Build Log: Personal Browsing History Graph (Hands-On)

Draft
In Progress

Prompt

  1. Web extension that tracks every page that you visit, and sends this data (in a meaningful way - preserving connections) up to a Dgraph instance
  2. [Not sure if this is necessary] A bridge that accepts data from the chrome extension and forwards it on to Dgraph
  3. [Use a Dgraph UI app if one exists] Web UI to browse your personal graph
  4. Do this on iOS as well if there’s a way to do this that isn’t annoying (VPN)

Checklist

Notes

  • The web extension could use Rust+WebAssembly
  • The DGraph docs make liberal use of name@. syntax without explaining it.
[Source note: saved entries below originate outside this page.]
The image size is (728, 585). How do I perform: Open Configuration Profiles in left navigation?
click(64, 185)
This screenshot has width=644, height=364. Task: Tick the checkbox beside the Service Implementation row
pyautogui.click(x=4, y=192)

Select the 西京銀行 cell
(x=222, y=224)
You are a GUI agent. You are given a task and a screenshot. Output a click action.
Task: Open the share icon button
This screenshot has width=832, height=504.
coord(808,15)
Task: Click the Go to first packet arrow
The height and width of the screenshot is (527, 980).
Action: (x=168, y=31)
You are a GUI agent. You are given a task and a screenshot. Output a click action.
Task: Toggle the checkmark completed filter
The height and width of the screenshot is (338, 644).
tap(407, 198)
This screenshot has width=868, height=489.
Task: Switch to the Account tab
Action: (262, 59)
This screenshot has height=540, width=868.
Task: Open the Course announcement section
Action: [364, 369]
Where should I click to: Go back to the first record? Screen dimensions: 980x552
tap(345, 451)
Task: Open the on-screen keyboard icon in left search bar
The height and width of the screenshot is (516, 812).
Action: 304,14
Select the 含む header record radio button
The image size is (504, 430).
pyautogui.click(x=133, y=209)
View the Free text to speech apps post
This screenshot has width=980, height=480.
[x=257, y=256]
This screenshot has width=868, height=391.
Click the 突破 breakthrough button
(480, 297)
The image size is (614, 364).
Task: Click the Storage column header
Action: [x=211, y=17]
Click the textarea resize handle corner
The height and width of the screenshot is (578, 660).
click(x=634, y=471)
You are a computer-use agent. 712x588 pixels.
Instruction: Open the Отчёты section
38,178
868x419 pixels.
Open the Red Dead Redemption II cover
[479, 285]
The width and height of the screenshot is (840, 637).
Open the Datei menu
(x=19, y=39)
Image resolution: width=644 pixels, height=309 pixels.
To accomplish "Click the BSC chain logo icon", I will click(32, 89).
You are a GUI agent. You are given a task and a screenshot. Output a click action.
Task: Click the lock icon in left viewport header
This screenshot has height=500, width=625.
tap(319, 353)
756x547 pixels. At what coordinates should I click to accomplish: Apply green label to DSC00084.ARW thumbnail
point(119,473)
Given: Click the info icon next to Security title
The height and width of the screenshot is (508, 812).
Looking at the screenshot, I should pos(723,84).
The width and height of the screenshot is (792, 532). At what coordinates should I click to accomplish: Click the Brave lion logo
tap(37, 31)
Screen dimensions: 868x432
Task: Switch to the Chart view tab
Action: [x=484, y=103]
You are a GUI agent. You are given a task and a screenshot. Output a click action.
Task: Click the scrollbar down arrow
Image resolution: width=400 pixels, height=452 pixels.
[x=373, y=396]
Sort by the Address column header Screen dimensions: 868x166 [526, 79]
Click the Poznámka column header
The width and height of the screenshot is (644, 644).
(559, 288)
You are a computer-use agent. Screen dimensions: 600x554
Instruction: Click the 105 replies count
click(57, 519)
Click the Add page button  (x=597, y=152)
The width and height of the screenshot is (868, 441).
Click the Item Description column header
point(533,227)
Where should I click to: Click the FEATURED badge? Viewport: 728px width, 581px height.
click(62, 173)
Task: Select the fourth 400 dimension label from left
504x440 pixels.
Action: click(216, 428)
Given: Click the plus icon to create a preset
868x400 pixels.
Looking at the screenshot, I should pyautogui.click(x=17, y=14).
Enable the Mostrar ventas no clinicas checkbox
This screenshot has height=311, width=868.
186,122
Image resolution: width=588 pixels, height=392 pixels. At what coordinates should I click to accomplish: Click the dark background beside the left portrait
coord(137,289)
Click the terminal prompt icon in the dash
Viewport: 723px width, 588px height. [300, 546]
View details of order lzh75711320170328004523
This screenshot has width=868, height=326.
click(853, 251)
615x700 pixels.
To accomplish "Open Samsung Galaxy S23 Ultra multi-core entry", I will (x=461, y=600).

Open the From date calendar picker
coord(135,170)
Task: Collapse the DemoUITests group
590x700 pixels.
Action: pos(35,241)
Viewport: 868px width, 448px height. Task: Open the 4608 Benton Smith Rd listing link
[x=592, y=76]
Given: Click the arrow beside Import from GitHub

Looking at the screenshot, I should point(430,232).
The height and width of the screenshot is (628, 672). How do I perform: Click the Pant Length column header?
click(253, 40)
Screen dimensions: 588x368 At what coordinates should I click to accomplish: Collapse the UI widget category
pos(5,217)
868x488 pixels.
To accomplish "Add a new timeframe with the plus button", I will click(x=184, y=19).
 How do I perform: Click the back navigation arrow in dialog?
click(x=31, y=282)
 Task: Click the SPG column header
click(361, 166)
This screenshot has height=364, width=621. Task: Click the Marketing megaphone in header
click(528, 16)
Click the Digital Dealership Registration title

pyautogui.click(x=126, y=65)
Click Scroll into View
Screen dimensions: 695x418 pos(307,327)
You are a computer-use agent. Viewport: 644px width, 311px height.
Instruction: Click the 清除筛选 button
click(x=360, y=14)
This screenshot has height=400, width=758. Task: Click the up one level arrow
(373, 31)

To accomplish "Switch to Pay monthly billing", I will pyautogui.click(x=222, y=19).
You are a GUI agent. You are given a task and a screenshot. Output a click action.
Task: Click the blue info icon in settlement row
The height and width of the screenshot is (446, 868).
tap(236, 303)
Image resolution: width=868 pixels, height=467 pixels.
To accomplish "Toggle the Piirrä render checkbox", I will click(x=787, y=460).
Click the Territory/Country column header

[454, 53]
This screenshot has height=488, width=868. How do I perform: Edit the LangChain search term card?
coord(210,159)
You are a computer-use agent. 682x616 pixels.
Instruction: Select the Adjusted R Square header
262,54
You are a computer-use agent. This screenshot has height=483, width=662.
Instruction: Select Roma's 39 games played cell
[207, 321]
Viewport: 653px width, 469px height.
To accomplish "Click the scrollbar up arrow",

After some digging:
  • I’m wondering if DGraph is possibly too heavy for this; it’s designed to be distributed (even in dev), and that’s unnecessary overhead.
  • Neo4J’s console UI looks much better than DGraph’s, and is probably going to be a lot better to learn with (if nothing else).
  • The syntax to insert things into Neo4j (at least for my needs) seems fairly straightforward. WebAssembly is the other big unknown; going to focus there now.

WebAssembly

  • The .wat text format (called wat for “WebAssembly Text”) uses S-expressions, and bears some resemblance to the Lisp family of languages like Scheme and Clojure.

  • WebAssembly has a very simple memory model. A wasm module has access to a single “linear memory”, which is essentially a flat array of bytes. This memory can be grown by a multiple of the page size (64K). It cannot be shrunk.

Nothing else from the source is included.